> Enunciado da tarefa 1: Redigite sem alterações apenas os registros situados entre a linha que contém "Find the location" e a linha que contém "September is located", incluindo as duas. Deixe as imagens de fora da resposta.

> Trecho do documento:
+ + + + +
Siga @radiopiranhas
A sucessão e a otimização tributária estão em pauta entre as famílias de grandes fortunas, com um possível aumento de alíquota de transmissão de renda no Brasil e o fim do diferimento fiscal nos investimentos. Mas em meio a uma onda de más notícias, os patriarcas e matriarcas comemoraram a regulação dos trusts – e a procura por eles disparou.
Os trusts são mecanismos sofisticados de sucessão patrimonial da legislação anglo-saxã, que dispensam inventários para personalizar a transmissão de riquezas. O proprietário do patrimônio define quem serão os beneficiários da sua herança e como eles terão acesso a ela. Podendo, inclusive, adicionar pré-requisitos.
Dessa forma, pode-se garantir que os herdeiros só tenham direito ao patrimônio depois de atingir uma idade ou depois de se graduarem, por exemplo. E mesmo limitar que apenas os rendimentos sejam acessados, não podendo mexer no patrimônio principal. Também é um excelente mecanismo de filantropia, garantindo quantias regulares para doações a entidades.
Não regulados no Brasil, os trusts só podem ser feitos em contas offshore. Mesmo assim, eram raros no País, pois não havia uma lei que tratava da sua tributação (e as incertezas coibiam as estruturas).
“Sempre falamos muito de trust para famílias de alto patrimônio no exterior, em especial com questões específicas na sucessão. Mas poucos faziam a estrutura pela imprevisibilidade de sua tributação. Agora, o interesse e as conversas sobre o assunto cresceram exponencialmente”, afirma Pedro Olmo, sócio responsável pelo patrimônio patrimonial da Sten Gestão Patrimonial.
+ + + + +
> Registros listados:

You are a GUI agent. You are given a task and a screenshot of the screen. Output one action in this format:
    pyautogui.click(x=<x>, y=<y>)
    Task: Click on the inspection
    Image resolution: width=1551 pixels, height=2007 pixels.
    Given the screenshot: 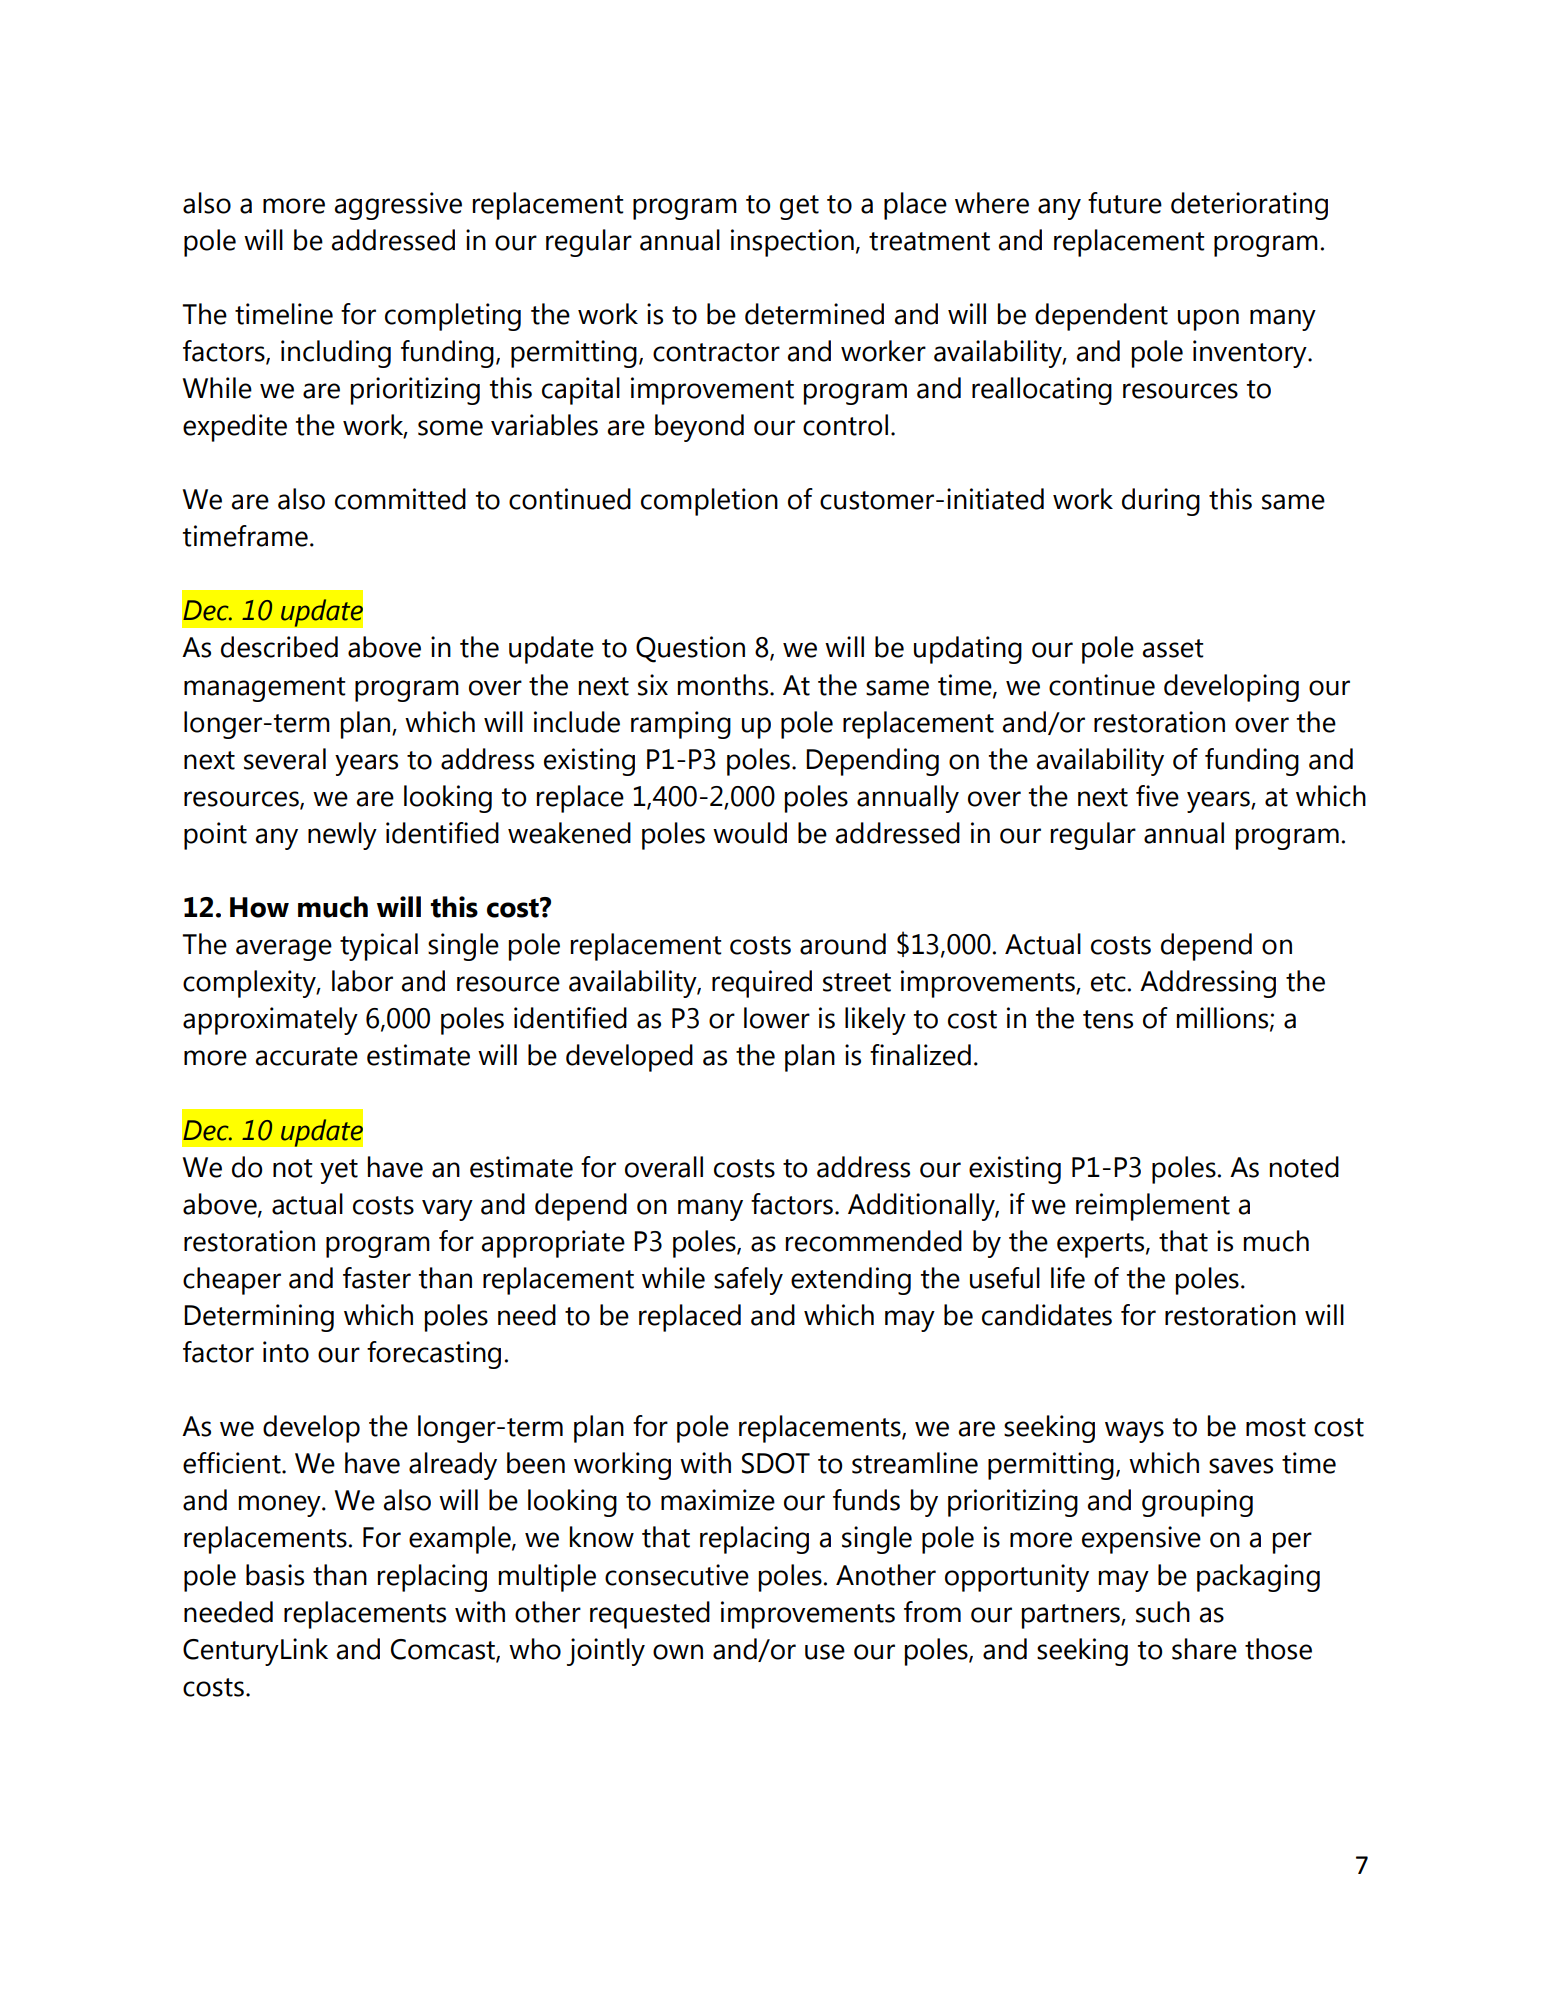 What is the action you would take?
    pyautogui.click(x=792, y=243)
+ + + + +
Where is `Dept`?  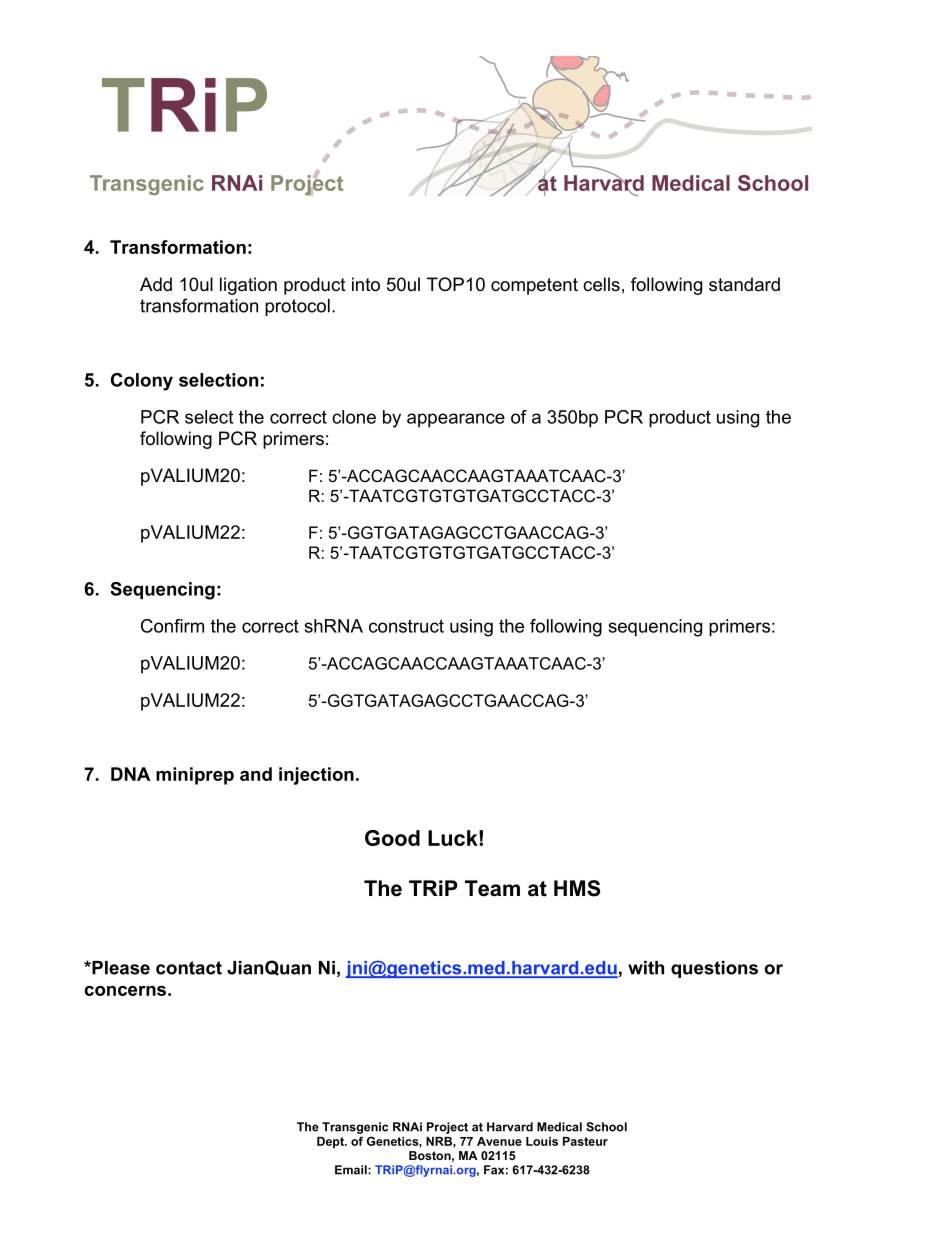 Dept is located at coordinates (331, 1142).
+ + + + +
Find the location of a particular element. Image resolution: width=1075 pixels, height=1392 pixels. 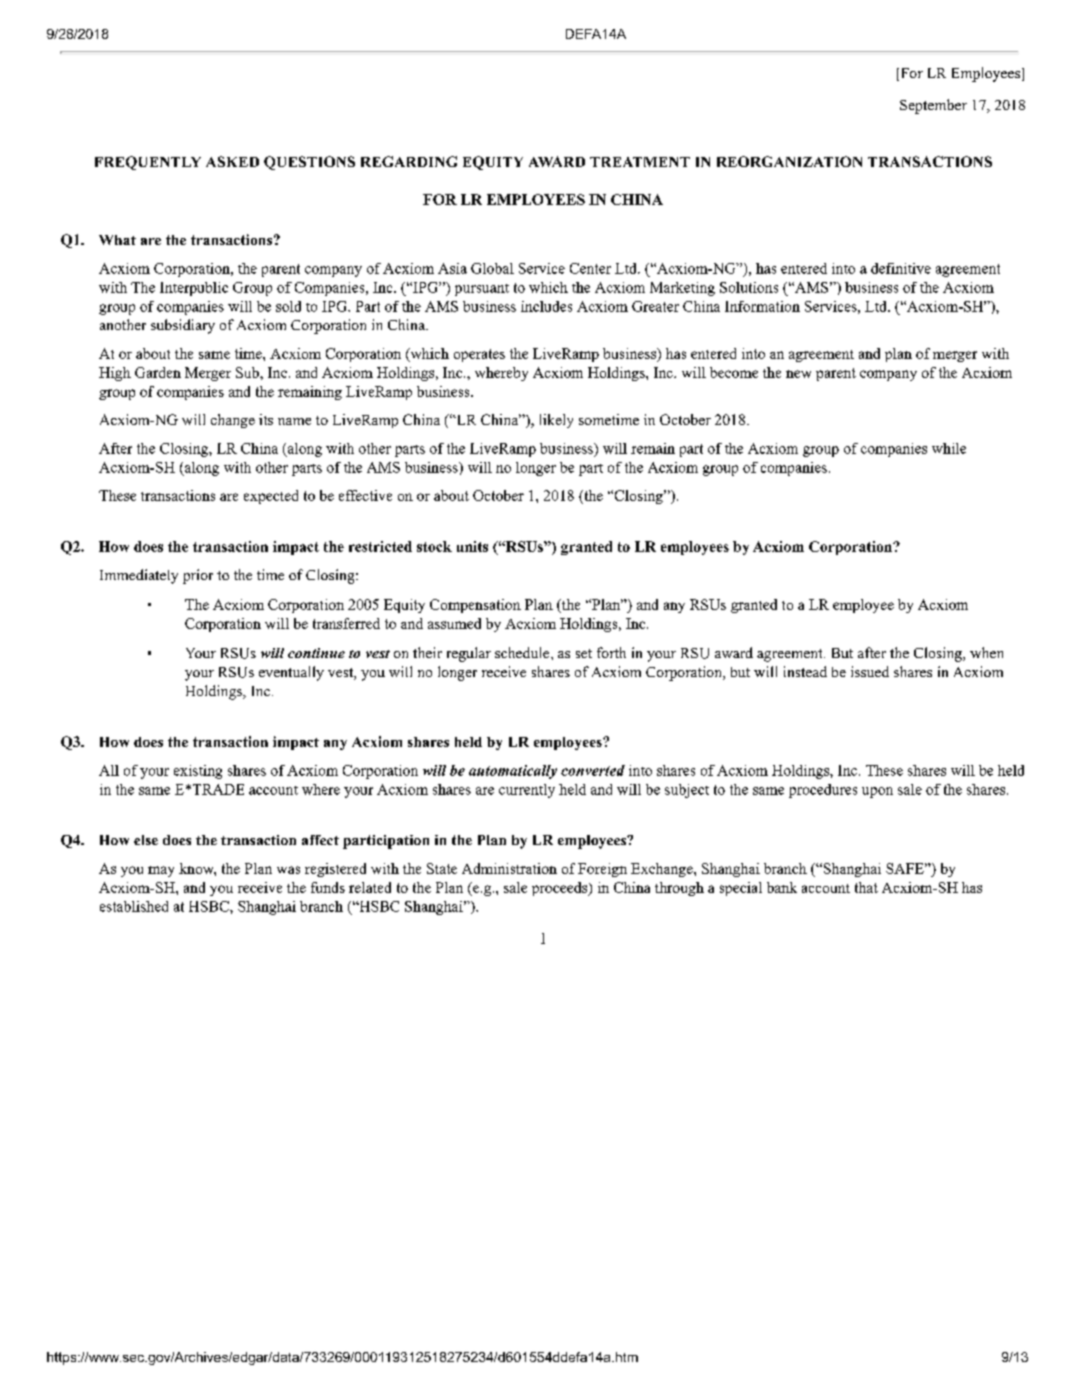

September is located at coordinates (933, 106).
+ + + + +
> Enunciado da tarefa 2: Reproduza na íntegra e sem nenhuma mudança o texto sobre os trusts e a sucessão patrimonial.

> Resposta da tarefa 1:
Find the location of a particular element. Image resolution: width=1075 pixels, height=1392 pixels. 

September is located at coordinates (933, 106).

> Resposta da tarefa 2:
Siga @radiopiranhas
A sucessão e a otimização tributária estão em pauta entre as famílias de grandes fortunas, com um possível aumento de alíquota de transmissão de renda no Brasil e o fim do diferimento fiscal nos investimentos. Mas em meio a uma onda de más notícias, os patriarcas e matriarcas comemoraram a regulação dos trusts – e a procura por eles disparou.
Os trusts são mecanismos sofisticados de sucessão patrimonial da legislação anglo-saxã, que dispensam inventários para personalizar a transmissão de riquezas. O proprietário do patrimônio define quem serão os beneficiários da sua herança e como eles terão acesso a ela. Podendo, inclusive, adicionar pré-requisitos.
Dessa forma, pode-se garantir que os herdeiros só tenham direito ao patrimônio depois de atingir uma idade ou depois de se graduarem, por exemplo. E mesmo limitar que apenas os rendimentos sejam acessados, não podendo mexer no patrimônio principal. Também é um excelente mecanismo de filantropia, garantindo quantias regulares para doações a entidades.
Não regulados no Brasil, os trusts só podem ser feitos em contas offshore. Mesmo assim, eram raros no País, pois não havia uma lei que tratava da sua tributação (e as incertezas coibiam as estruturas).
“Sempre falamos muito de trust para famílias de alto patrimônio no exterior, em especial com questões específicas na sucessão. Mas poucos faziam a estrutura pela imprevisibilidade de sua tributação. Agora, o interesse e as conversas sobre o assunto cresceram exponencialmente”, afirma Pedro Olmo, sócio responsável pelo patrimônio patrimonial da Sten Gestão Patrimonial.